Diese Reduzierung ist für die Macht notwendig, denn bei dem Projekt, Kontrolle langsam durch bloße Repression zu ersetzen, spielt der Konsens eine grundlegende Rolle, und es kann keinen unmittelbaren und einheitlichen Konsens geben, wenn es eine weit verbreitete Kreativität gibt.

Das alte revolutionäre Problem der Propaganda hat sich in den letzten Jahren stark verändert und die Grenzen eines Realismus aufgezeigt, der auf dem Anspruch beruhte, den Ausgebeuteten die Verzerrungen der Welt deutlich vor Augen zu führen und sie so zu einem Bewusstsein zu befähigen.

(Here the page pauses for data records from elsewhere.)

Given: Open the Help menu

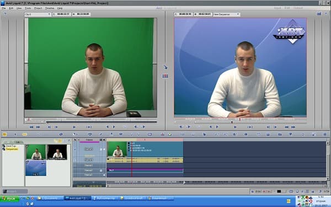Looking at the screenshot, I should [x=60, y=8].
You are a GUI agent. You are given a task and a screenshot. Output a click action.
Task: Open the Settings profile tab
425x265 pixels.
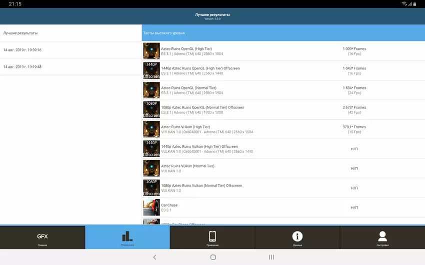coord(383,238)
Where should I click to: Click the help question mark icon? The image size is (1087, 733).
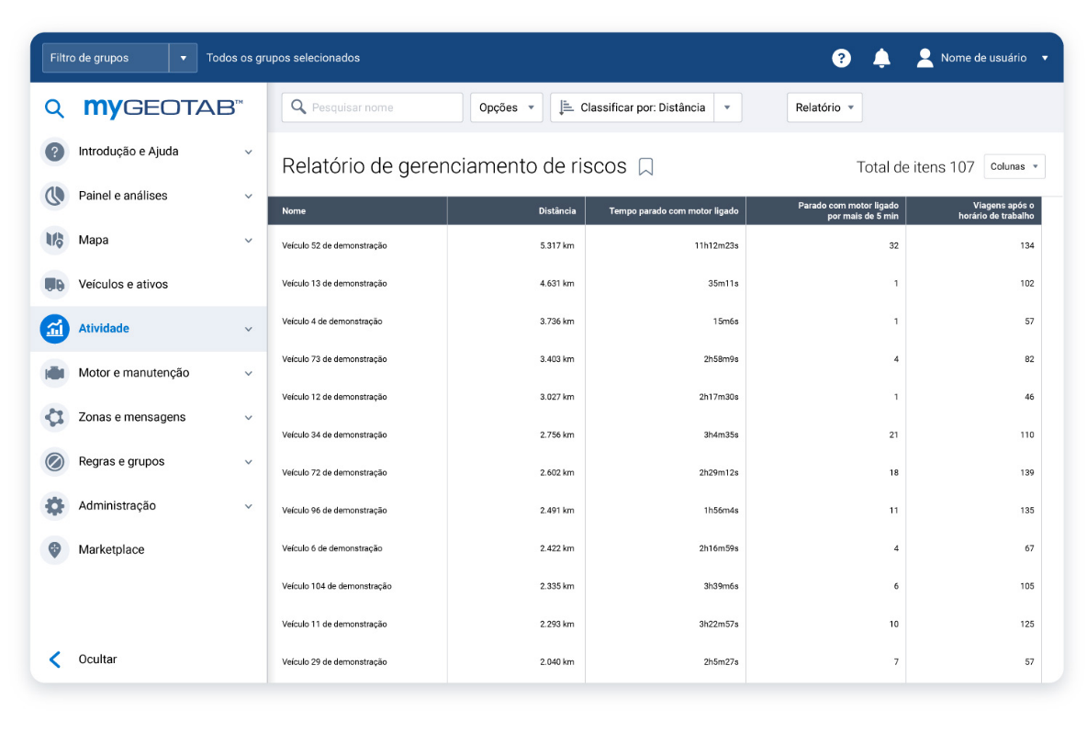841,57
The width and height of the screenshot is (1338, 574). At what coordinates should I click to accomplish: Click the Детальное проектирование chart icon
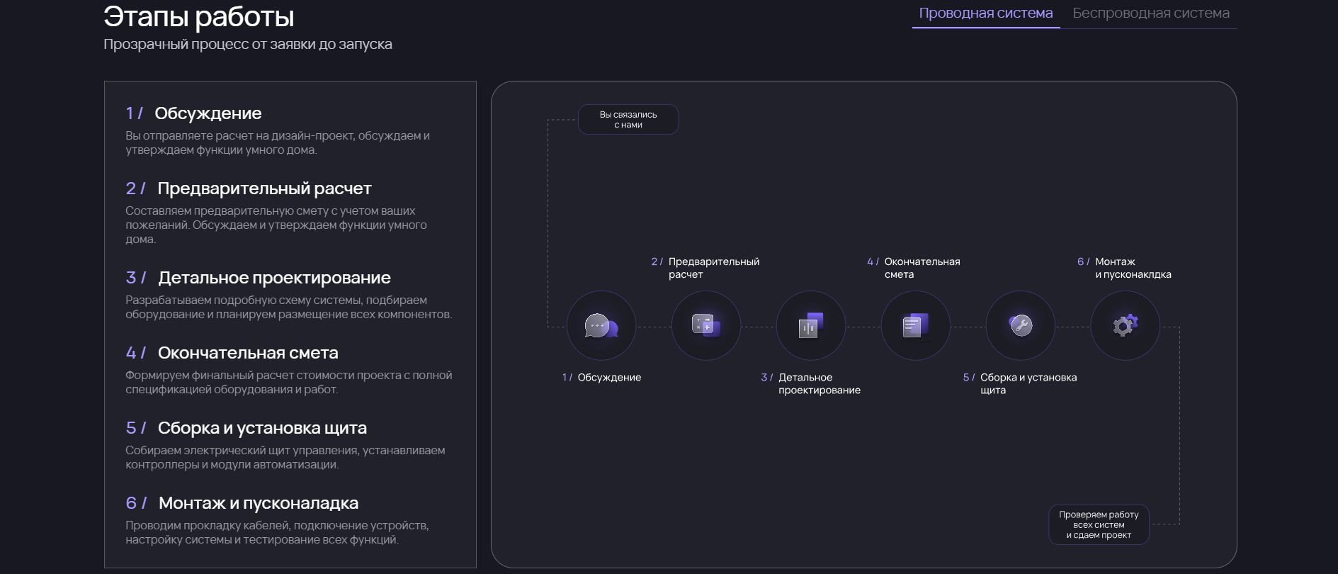pyautogui.click(x=811, y=326)
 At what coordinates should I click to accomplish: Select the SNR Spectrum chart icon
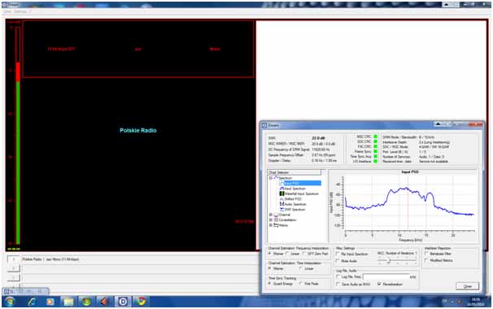click(281, 209)
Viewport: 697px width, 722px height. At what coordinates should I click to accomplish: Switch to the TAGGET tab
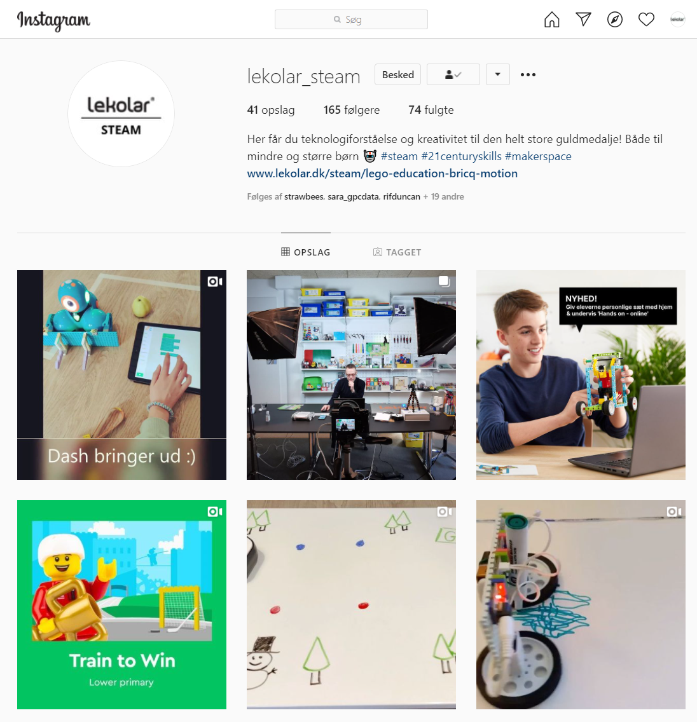[x=397, y=252]
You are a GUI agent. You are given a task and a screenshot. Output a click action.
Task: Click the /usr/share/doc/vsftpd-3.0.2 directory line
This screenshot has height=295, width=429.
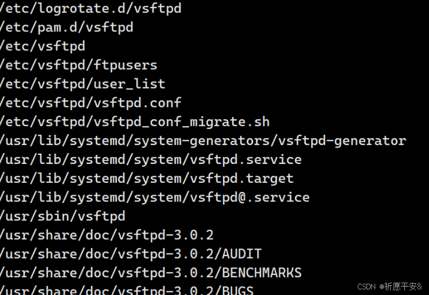107,235
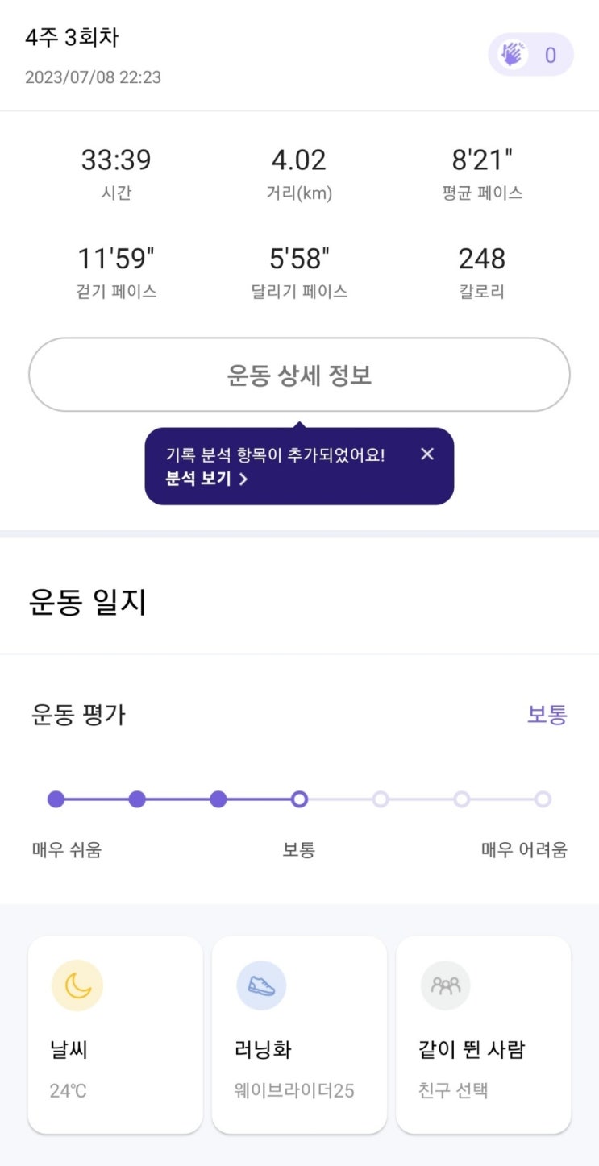Click the running shoe icon
The height and width of the screenshot is (1166, 599).
coord(261,985)
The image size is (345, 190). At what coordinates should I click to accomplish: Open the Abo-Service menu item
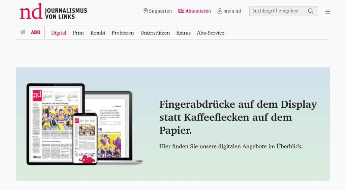pyautogui.click(x=211, y=33)
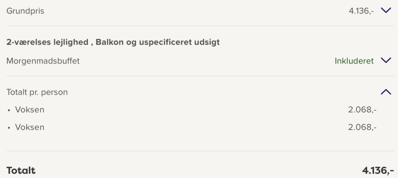Click the Balkon og uspecificeret udsigt text
The width and height of the screenshot is (398, 178).
[x=157, y=42]
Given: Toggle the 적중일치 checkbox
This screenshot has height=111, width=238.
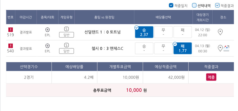Looking at the screenshot, I should (x=171, y=5).
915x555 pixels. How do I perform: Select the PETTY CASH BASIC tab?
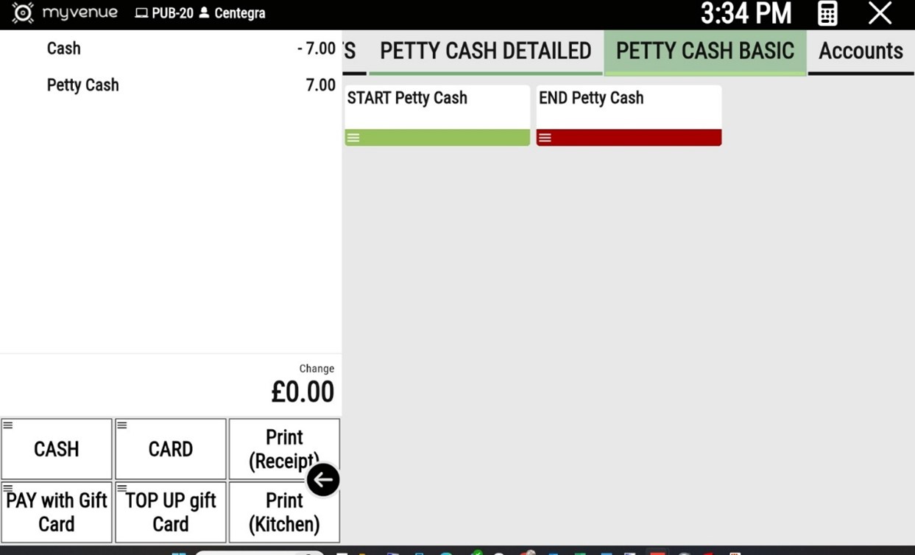(704, 51)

Bleiben wir in der historischen Sphäre des Anarchismus, so haben wir den wirklich außergewöhnlichen Fall von Malatestas literarischer Fähigkeit, die auf einer für seine Zeit fast beispiellosen Essenz der Schriftsprache beruht. Malatesta setzte nicht auf rhetorische Effekte oder die Konstruktion von Schlagwörtern, sondern auf die elementare Logik von Schlussfolgerungen, die von einfachen Anhaltspunkten ausgingen, auf dem gesunden Menschenverstand beruhten und zu komplexen Schlussfolgerungen führten, die so für den Leser verständlicher waren.

Auf einer ganz anderen sprachlichen Seite agierte stattdessen Galleani, der viel mehr auf rhetorische Konstruktionen und die Suche nach einer musikalischen Satzstruktur setzte sowie auf die Verwendung von Wörtern, die zu seiner Zeit bereits beiseite gelegt worden waren und die er wieder in Gebrauch nahm, alles mit dem Ziel, eine sprachliche Atmosphäre zu schaffen, die seiner Meinung nach die Geister zur Aktion bewegen konnte.

Beide sind heute nicht mehr als Beispiele für revolutionäre Sprache geeignet. Malatesta, weil es immer weniger zu „beweisen“ gibt, Galleani, weil es immer weniger zu „bewegen“ gibt.

Vielleicht lassen sich die Vorbilder der revolutionären Literatur am besten in Frankreich erkennen, sowohl wegen der großen spezifischen Tradition, die mit der italienischen, spanischen oder englischen nicht zu vergleichen ist, als auch wegen des besonderen Geistes der Sprache und Kultur dieses Volkes. Bleibt man in derselben Epoche wie die zitierten italienischen Beispiele, so sind Faure, Grave und Armand wegen ihrer Klarheit und anschaulichen Darstellung hervorzuheben, während Libertad und Zo d’Axa wegen ihrer expositorischen und in gewisser Hinsicht auch rhetorischen Forschung hervorstechen.

Vergessen wir nicht, dass es in Frankreich bereits das Beispiel von Proudhon gab, dessen Stil in der Akademie selbst Zustimmung und sogar Begeisterung hervorgerufen hatte, und später das von Faure, der als eine Art Fortsetzer dieser großen Schule angesehen werden sollte, zusammen mit dem methodischen und asphyktischen21 Grave, einem Autodidakten und begeisterten Schüler von Kropotkin, dessen Französisch nicht schlecht war, sondern gerade deshalb, weil es, wie das von Bakunin, das Französisch eines Russen war.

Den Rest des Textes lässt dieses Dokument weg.